Stated task: Please copy out these rows word for word, and leave the pictures out of your copy.
****************************************
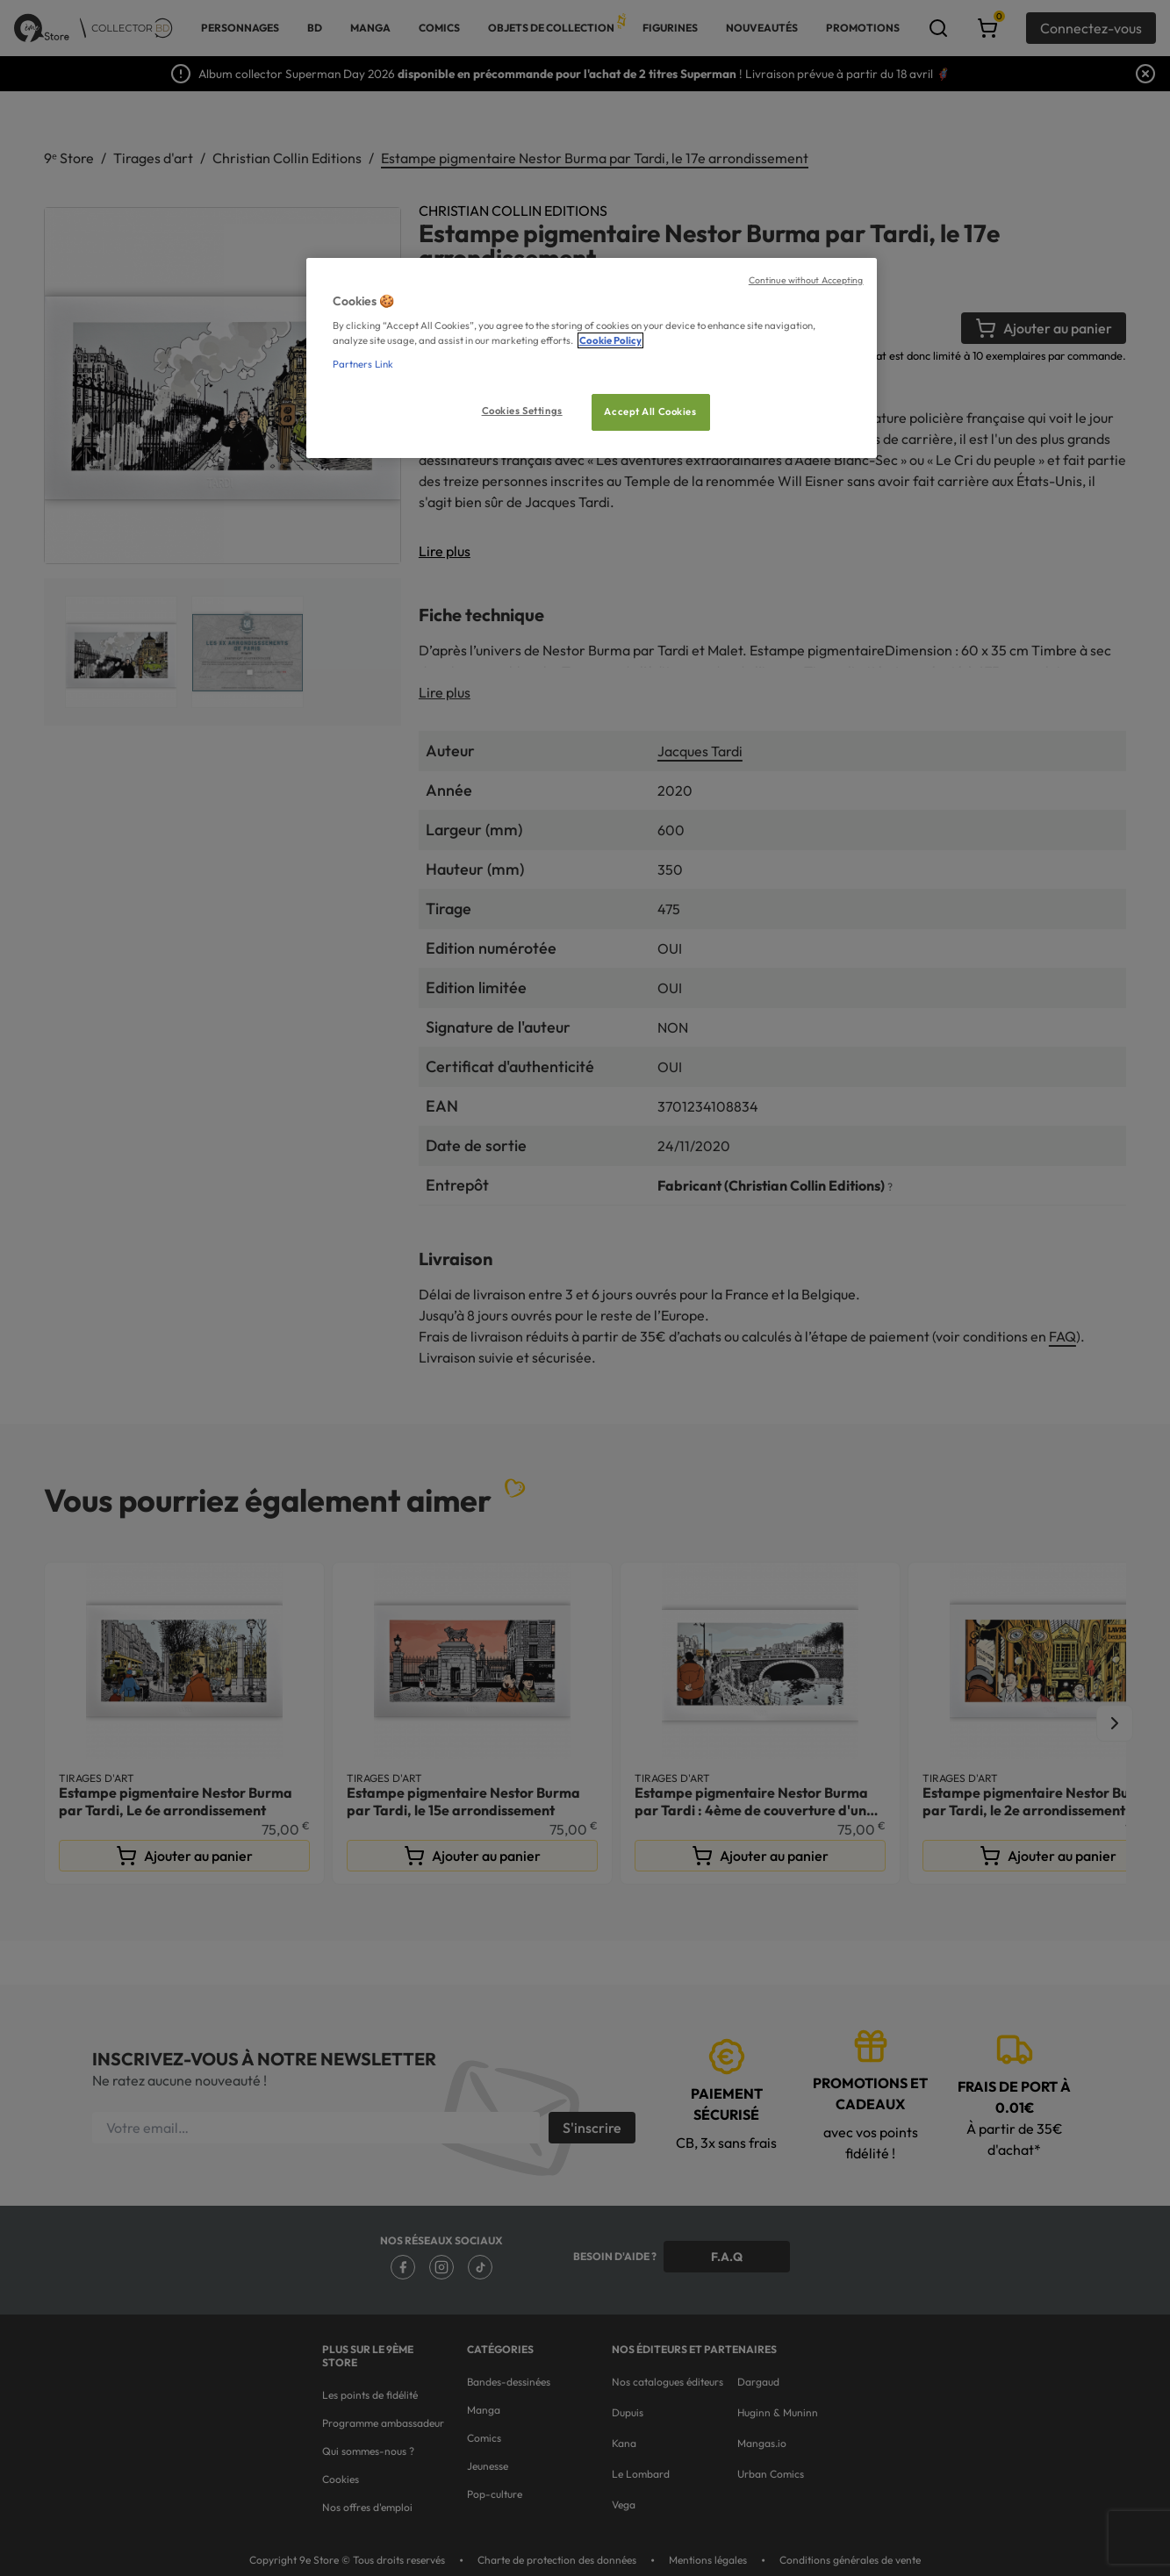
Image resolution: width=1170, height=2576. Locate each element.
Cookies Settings (522, 410)
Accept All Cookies (650, 411)
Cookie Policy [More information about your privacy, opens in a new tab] (610, 340)
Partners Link (363, 364)
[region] (591, 358)
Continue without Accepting (806, 280)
****************************************
The answer:
Image resolution: width=1170, height=2576. Locate each element.
Cookies Settings (522, 410)
Accept All Cookies (650, 411)
Cookie Policy [More information about your privacy, opens in a new tab] (610, 340)
Partners Link (363, 364)
[region] (591, 358)
Continue without Accepting (806, 280)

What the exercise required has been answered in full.